The expert endoscopists detected a visible lesion in 172 of 198 patients (87 %), compared with 119 of 198 patients (60 %) at the community hospitals (P < 0.001). In the 119 patients referred with a visible lesion, the visible lesion was confirmed by the expert endoscopists in 112 patients (94 %). In seven patients (6 %) the expert endoscopist was unable to detect a visible lesion.

In the 79 patients referred without a visible lesion, a visible lesion was detected by the expert endoscopists in 57 patients (72 %); example lesions are shown in [Fig. 2]. In 22 patients (28 %) the expert endoscopists agreed on the absence of visible lesions. During subsequent endoscopy in those 22 patients, three more lesions appeared that required an endoscopic resection, resulting in a total of 60 patients (76 %) with a visible lesion versus 19 (24 %) with no visible lesion.

Treatment strategy and pathology at the expert centers

[Fig. 3] shows the treatment strategy with associated pathology results in the expert centers. Of the 112 patients with a visible lesion in the community and expert center, 11 (10 %) were found to have an advanced carcinoma at expert endoscopy. The other 101 patients underwent a diagnostic endoscopic resection of the visible lesion. Histopathology showed NDBE/LGD (n = 2), HGD in (n = 13), EAC-T1a (n = 64), and EAC-T1b (n = 22). All of these patients were further treated according to international guidelines.

In the seven patients referred with a visible lesion that could not be confirmed by the expert endoscopists, direct RFA without prior endoscopic resection was performed in five patients. One of the other patients had a signet-cell EAC in random biopsies and was immediately referred for esophagectomy and the final patient declined further treatment because of severe comorbidity.

Of the 60 patients referred without visible lesions who then had a visible lesion found at the expert center, four were found to have an advanced carcinoma at endoscopy. The other 56 patients underwent a diagnostic endoscopic resection of the lesion for which histopathology showed NDBE/LGD (n = 6), HGD (n = 5), EAC-T1a (n = 34), and EAC-T1b (n = 11). All of these patients were further treated according to international guidelines.

Of the remaining 19 patients (no visible lesion seen at either the community or expert center), 16 underwent direct RFA. In three patients the referral diagnosis of HGD could not be reproduced during subsequent endoscopies. These patients were kept under strict surveillance and no neoplasia was found at a median of 3 years follow-up. 

Factors predictive of the detection of lesions

Because the type of imaging was poorly reported from the community hospitals, given in only 34 % of the endoscopy reports, this data could not be included in the analysis of possible predictive factors for the detection of lesions in community centers.

Overall, univariate analysis detected two predictive factors: Paris type (“easily detectable” [advanced carcinomas, 0-I, 0-IIa, and 0-III] versus “difficult to detect” [0-IIb and 0-IIc]) and the presence of adenocarcinoma on histology ([Table 3]). Of the 172 lesions that were Paris classified by the expert endoscopists, 106/112 (95 %) of the lesions that had been detected at the community hospitals and 49/60 (82 %) of the lesions that had not been detected were characterized as having an “easily detectable” Paris classification (OR = 3.97; P = 0.01). Secondly, the referral diagnosis was EAC in 70/119 patients (59 %) who had had a lesion detected at the community hospital and in 24/79 patients (30 %) who had not had a lesion detected (OR = 3.27; P = 0.001). Other factors such as the use of sedation, study period, and the BE length were not predictive of the detection of lesions in the community hospitals.

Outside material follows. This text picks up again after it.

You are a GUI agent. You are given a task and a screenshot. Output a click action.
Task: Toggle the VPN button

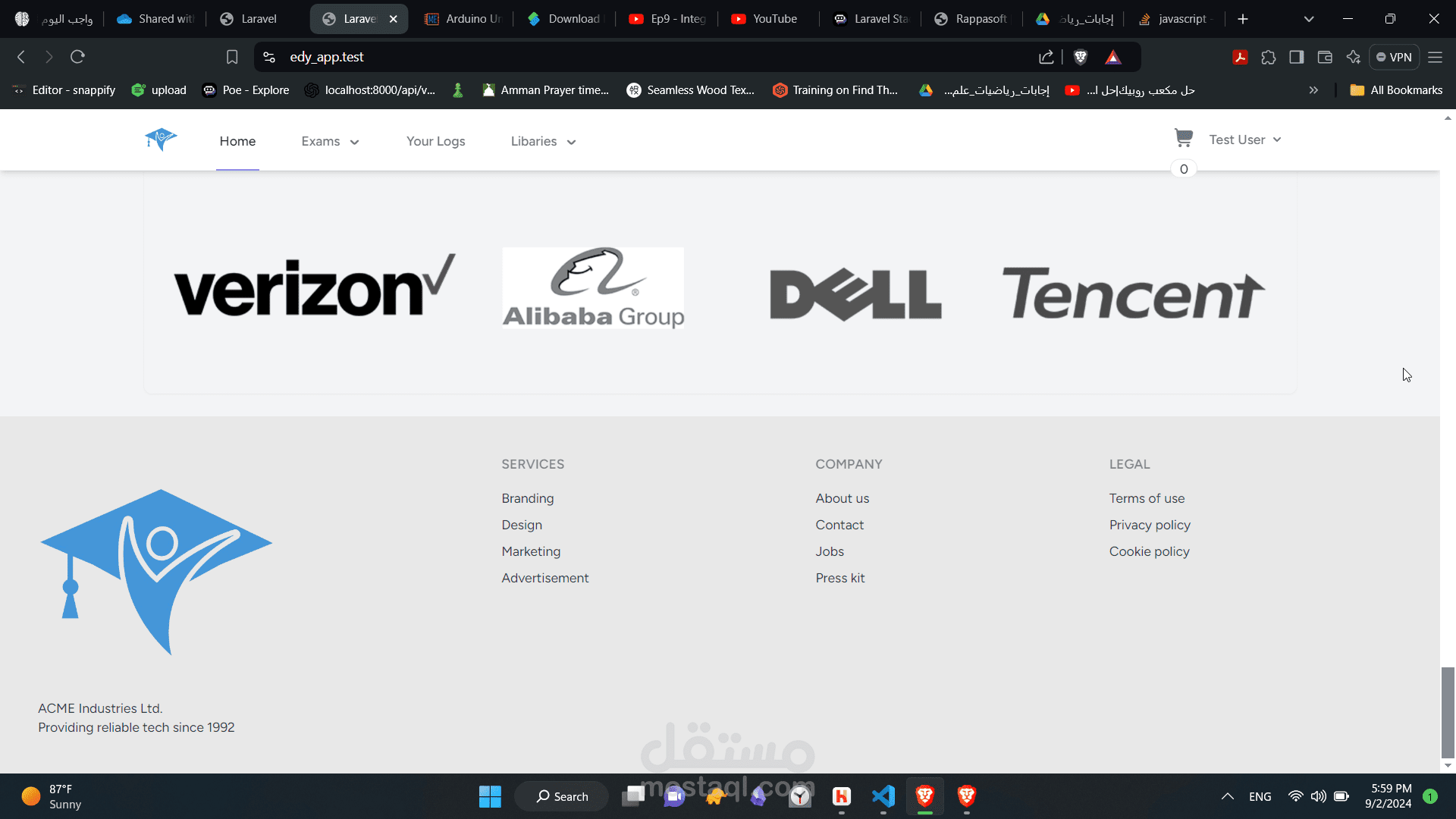tap(1394, 57)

Multivariate analysis (Hosmer and Lemeshow test significance 0.77, Nagelkerke R² 0.10) showed that both an “easily detectable” Paris classification (OR = 3.5 [95 %CI 1.2 – 10.2]; P = 0.02) and EAC as the referring diagnosis (OR = 2.3 [95 %CI 1.2 – 4.3]; P = 0.01) were independent predictors for the detection of lesions in the community hospitals.

Discussion

Surveillance programs for patients with BE aim to detect esophageal neoplasia at an early stage to provide the opportunity for early, minimally invasive treatment. It is therefore important that neoplastic lesions are recognized at an early stage during these surveillance endoscopies, which are often performed in community hospitals, and that the subsequent clinical steps are followed adequately.

In the current study, the detection of neoplastic lesions during BE surveillance in Dutch community and expert centers was evaluated. We found that almost 90 % of BE patients referred for work-up of HGD or EAC have endoscopically visible lesions. Referrals with HGD or EAC were based solely on random biopsy results in 40 % (79 of 198) of the patients. More importantly, in 54 of these 79 patients (68 %), a lesion was detected by the expert endoscopists that required endoscopic resection (HGD or EAC in 50 patients), or even surgery (four patients). In addition, we found that a referral diagnosis of EAC is virtually always associated with a visible lesion that requires endoscopic resection or surgery. Lastly, a referral diagnosis with “flat” HGD is associated with a visible lesion requiring intervention in 53 % of cases.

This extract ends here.